Data to process:

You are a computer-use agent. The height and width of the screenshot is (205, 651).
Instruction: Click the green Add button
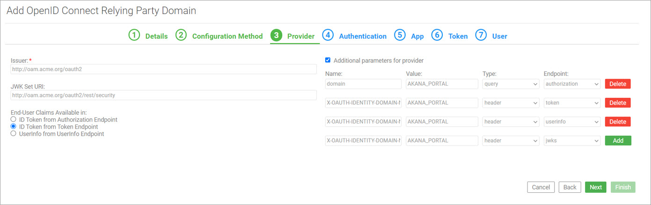(x=618, y=140)
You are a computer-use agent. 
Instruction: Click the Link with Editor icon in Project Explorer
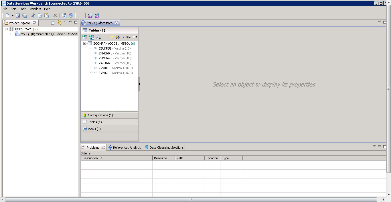(x=59, y=22)
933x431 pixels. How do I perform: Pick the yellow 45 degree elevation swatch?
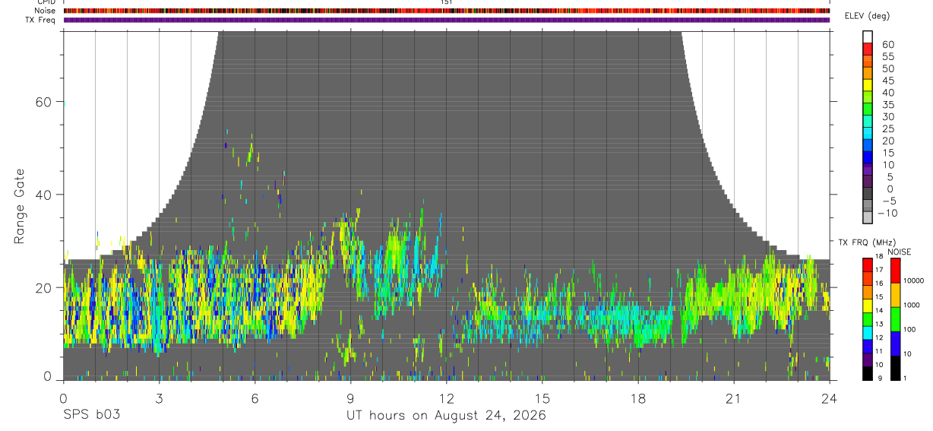click(868, 85)
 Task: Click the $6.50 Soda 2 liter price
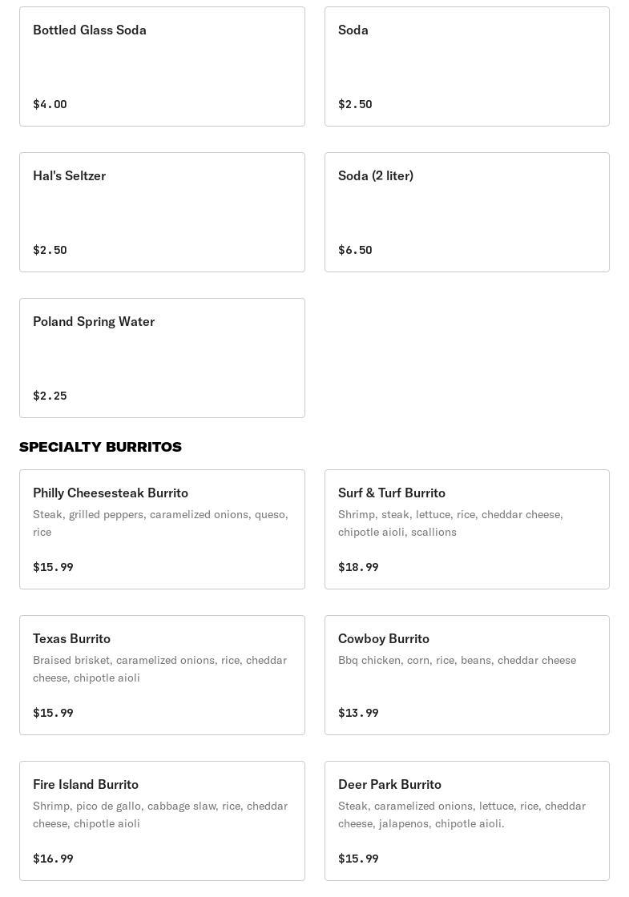pyautogui.click(x=355, y=250)
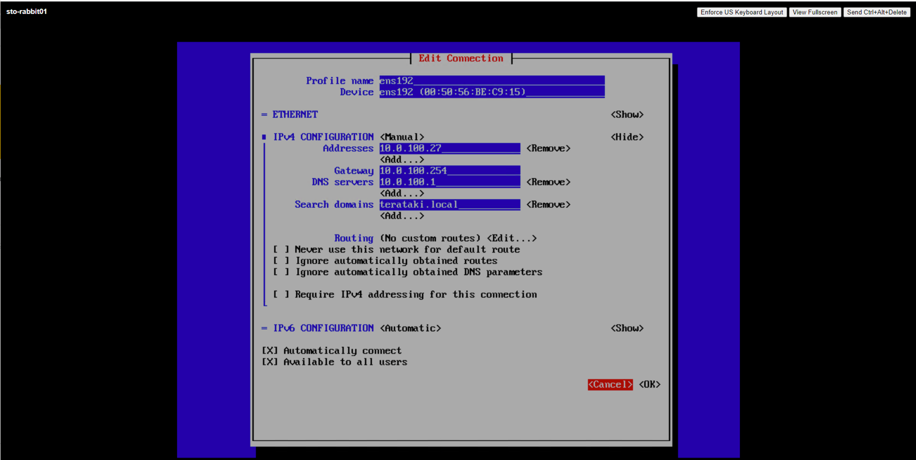Open View Fullscreen mode

(x=814, y=12)
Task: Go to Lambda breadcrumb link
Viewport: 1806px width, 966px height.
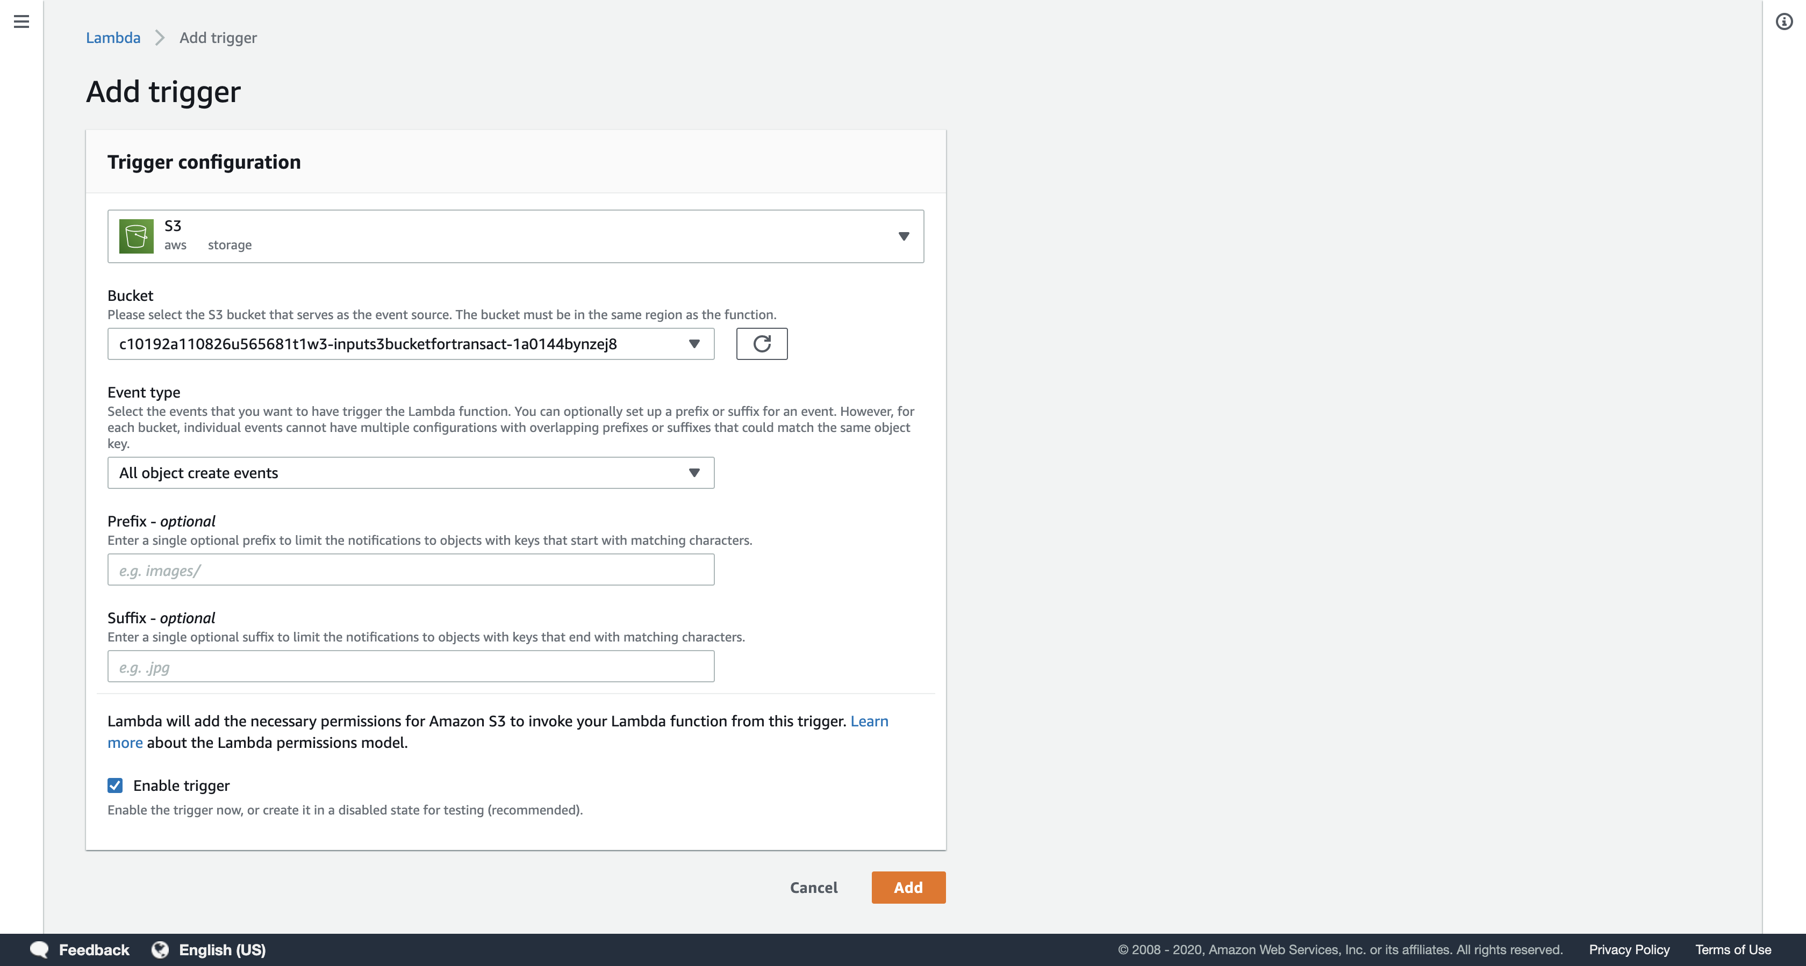Action: click(113, 38)
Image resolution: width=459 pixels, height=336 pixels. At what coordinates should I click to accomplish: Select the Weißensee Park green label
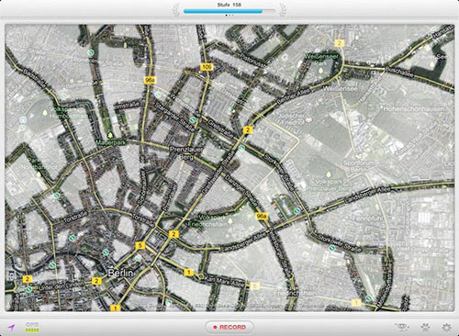[x=321, y=60]
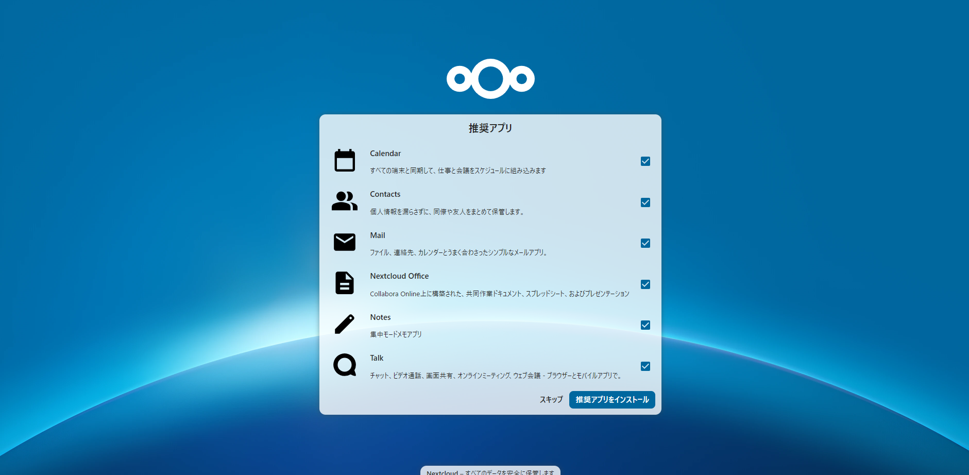The width and height of the screenshot is (969, 475).
Task: Click the Nextcloud logo at top
Action: 490,79
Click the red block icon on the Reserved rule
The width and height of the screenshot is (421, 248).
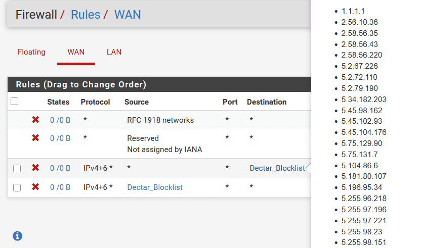tap(35, 138)
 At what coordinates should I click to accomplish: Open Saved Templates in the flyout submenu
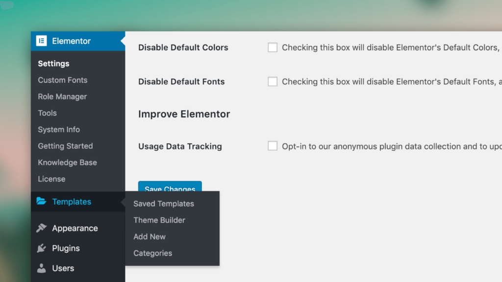[164, 204]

Do this: Copy the lines starting with the line containing "933x431 pixels. How" and going on through the end of the lines, leaving the pictures out of your answer.

Solution for this problem:
933x431 pixels. How do I perform: Pick the yellow 45 degree elevation swatch?
click(868, 85)
 Task: Click the $6.50 Soda 2 liter price
pyautogui.click(x=355, y=250)
Open View Fullscreen mode

(x=814, y=12)
Task: Go to Lambda breadcrumb link
Viewport: 1806px width, 966px height.
Action: click(113, 38)
Image resolution: width=459 pixels, height=336 pixels. At what coordinates should I click to accomplish: Select the Weißensee Park green label
[x=321, y=60]
The width and height of the screenshot is (969, 475).
Task: Click the Nextcloud logo at top
Action: 490,79
Click the red block icon on the Reserved rule
The width and height of the screenshot is (421, 248).
tap(35, 138)
 At what coordinates should I click to accomplish: Open Saved Templates in the flyout submenu
[164, 204]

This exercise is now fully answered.